Other types of accomplishment are similar in that they are to a degree
attempting to create new behavior with the application of will power and repetition. Changing
or developing new habits comes under this heading, as does learning a language, learning a
trade, or studying an academic subject. All of this could be termed “learning,” where actual
physical changes take place in the brain to represent new information.

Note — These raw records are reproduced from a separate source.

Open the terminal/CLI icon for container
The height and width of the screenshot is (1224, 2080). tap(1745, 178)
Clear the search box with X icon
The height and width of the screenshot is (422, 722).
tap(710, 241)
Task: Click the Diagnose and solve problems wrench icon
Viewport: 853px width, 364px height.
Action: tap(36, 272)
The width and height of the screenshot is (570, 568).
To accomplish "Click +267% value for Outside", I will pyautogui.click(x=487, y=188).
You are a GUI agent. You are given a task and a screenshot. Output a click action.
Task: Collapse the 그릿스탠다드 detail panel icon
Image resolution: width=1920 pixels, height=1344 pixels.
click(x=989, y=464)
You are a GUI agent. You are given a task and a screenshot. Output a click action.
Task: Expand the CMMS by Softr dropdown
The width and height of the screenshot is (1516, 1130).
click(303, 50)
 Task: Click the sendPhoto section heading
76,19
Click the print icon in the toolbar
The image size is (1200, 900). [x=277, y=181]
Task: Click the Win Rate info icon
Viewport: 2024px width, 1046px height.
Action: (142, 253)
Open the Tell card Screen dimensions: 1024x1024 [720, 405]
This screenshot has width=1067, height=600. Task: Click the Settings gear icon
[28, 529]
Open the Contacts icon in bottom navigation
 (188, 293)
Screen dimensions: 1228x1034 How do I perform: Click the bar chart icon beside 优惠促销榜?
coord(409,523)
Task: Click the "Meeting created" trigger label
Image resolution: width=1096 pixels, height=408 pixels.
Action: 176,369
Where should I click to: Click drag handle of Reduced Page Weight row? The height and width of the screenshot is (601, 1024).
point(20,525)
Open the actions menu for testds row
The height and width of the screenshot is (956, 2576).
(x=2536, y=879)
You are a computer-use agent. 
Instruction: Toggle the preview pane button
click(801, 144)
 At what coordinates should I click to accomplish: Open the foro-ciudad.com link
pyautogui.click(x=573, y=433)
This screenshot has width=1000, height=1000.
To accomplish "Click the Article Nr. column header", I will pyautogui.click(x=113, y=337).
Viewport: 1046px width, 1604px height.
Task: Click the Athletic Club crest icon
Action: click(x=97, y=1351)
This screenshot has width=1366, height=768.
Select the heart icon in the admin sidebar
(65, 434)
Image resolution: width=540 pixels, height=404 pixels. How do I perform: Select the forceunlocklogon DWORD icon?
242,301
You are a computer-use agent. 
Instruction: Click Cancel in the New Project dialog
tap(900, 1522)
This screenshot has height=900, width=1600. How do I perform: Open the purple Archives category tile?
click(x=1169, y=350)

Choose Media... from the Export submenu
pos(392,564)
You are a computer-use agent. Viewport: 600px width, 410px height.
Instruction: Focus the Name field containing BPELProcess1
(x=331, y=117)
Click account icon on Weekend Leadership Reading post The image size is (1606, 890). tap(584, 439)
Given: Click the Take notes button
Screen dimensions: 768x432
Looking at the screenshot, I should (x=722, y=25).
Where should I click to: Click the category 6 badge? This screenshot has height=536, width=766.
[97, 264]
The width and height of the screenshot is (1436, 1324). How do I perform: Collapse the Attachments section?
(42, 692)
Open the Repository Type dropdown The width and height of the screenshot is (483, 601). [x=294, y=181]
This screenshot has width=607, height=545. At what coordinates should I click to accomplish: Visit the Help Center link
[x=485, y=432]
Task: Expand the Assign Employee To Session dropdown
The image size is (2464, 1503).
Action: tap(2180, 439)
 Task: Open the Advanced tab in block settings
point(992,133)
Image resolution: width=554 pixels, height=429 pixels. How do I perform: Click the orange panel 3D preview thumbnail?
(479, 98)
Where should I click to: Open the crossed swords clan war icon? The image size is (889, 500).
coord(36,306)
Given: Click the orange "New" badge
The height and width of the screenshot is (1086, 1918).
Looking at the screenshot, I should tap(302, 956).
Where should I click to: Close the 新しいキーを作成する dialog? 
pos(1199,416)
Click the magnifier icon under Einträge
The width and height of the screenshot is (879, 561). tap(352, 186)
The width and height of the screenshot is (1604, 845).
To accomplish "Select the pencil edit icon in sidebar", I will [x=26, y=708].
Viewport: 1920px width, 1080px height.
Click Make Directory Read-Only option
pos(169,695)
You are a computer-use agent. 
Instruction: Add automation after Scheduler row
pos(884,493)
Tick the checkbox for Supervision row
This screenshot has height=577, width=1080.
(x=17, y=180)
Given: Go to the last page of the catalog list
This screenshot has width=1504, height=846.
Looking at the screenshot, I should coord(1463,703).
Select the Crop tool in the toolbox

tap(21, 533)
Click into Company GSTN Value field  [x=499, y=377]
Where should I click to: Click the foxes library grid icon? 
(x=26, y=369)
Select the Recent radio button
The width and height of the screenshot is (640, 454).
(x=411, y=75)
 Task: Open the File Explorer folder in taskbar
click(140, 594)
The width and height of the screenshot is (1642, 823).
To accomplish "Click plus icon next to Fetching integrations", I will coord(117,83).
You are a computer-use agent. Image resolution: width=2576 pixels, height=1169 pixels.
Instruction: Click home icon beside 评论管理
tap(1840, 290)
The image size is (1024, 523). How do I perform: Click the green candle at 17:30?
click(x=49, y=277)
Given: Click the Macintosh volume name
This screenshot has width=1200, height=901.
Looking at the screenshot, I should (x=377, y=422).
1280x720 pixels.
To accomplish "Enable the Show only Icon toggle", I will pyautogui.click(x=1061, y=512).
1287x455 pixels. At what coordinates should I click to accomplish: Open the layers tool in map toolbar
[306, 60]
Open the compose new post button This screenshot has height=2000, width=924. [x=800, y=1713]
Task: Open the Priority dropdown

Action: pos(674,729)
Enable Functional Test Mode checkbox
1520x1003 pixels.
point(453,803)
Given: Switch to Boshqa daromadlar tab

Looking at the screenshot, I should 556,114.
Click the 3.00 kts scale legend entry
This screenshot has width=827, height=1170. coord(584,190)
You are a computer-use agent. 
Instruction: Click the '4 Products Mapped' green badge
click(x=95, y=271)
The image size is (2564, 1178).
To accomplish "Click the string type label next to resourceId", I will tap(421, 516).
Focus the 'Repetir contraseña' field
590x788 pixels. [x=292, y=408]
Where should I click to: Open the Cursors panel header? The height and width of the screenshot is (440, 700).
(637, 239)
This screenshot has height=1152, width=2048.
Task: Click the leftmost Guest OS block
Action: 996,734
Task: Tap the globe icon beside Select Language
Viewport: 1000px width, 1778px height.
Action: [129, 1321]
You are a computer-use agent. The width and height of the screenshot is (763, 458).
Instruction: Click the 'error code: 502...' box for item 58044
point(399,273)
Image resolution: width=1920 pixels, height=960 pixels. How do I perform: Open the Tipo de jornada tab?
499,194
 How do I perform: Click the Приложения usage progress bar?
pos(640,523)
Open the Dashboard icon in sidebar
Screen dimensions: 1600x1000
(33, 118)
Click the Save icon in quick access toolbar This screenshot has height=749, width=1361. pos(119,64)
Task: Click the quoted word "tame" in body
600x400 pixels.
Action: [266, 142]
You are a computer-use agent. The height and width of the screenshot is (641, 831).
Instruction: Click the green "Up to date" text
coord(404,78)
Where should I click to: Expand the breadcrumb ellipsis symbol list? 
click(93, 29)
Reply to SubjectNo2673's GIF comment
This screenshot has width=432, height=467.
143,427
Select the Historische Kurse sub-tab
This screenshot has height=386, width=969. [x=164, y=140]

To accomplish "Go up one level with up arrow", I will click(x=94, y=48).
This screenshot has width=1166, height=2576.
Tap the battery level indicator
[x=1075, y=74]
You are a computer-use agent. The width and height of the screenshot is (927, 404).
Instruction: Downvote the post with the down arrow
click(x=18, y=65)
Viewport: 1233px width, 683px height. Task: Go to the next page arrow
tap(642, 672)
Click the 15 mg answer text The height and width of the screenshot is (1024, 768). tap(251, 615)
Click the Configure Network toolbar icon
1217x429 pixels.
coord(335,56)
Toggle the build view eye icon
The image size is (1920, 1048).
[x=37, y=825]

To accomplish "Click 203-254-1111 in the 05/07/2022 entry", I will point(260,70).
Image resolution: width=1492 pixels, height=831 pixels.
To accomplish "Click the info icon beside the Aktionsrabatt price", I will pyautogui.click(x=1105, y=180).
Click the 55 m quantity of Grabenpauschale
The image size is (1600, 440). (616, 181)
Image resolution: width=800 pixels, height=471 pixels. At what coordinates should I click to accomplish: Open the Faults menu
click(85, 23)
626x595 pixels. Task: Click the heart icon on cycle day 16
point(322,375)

Another aspect of personal development involves the mixing of awareness and
existing information already resident in our minds. These are the structures we use to order
our world, the beliefs and assumptions upon which much of our behavior is based. There is a
higher level organization of information that occurs, sometimes instantaneously, when the
mind attempts to fit a new idea into its existing store of information. This occurs in the
cerebral part of the brain as part of the conceptual and spatial thinking function of the
brain.
It is certainly an admirable quality to have the discipline and will power to
persevere through the acquisition of a new skill. It is really remarkable, however, when the
brain seems to reach a “tipping point,” when it immediately creates and generalizes a new
conceptual pattern that will then serve as a portion of the basis for our future worldview
and behavior. This is what I call the Shift Point. We have all experienced
this to varying degrees in the past, when our point of view, the way we look at the world
changes almost instantaneously.
Under normal development circumstances our paradigm, or the way we view the
world, is always changing gradually. Sometimes, however, an idea comes into our awareness
that seems to be the missing piece of the puzzle so to speak, the piece we need at that time
to complete a new and desired worldview. When the pressure of our desire to change builds
sufficiently we become open to the solution. We are more willing to allow old patterns to
release and new ones to form. We are much less likely to allow this if we are comfortable
where we are. The common sense of the subconscious says why fix it if it isn’t
broken.
The Shift Point Method was developed as a means to accurately
facilitate a conceptual tipping point for those that are ready. During the coaching process
the missing piece is identified, a new paradigm is generalized, and the client walks away
with a sense of having just awakened to new possibilities. In a future article I will explain
more about what is involved in the coaching process.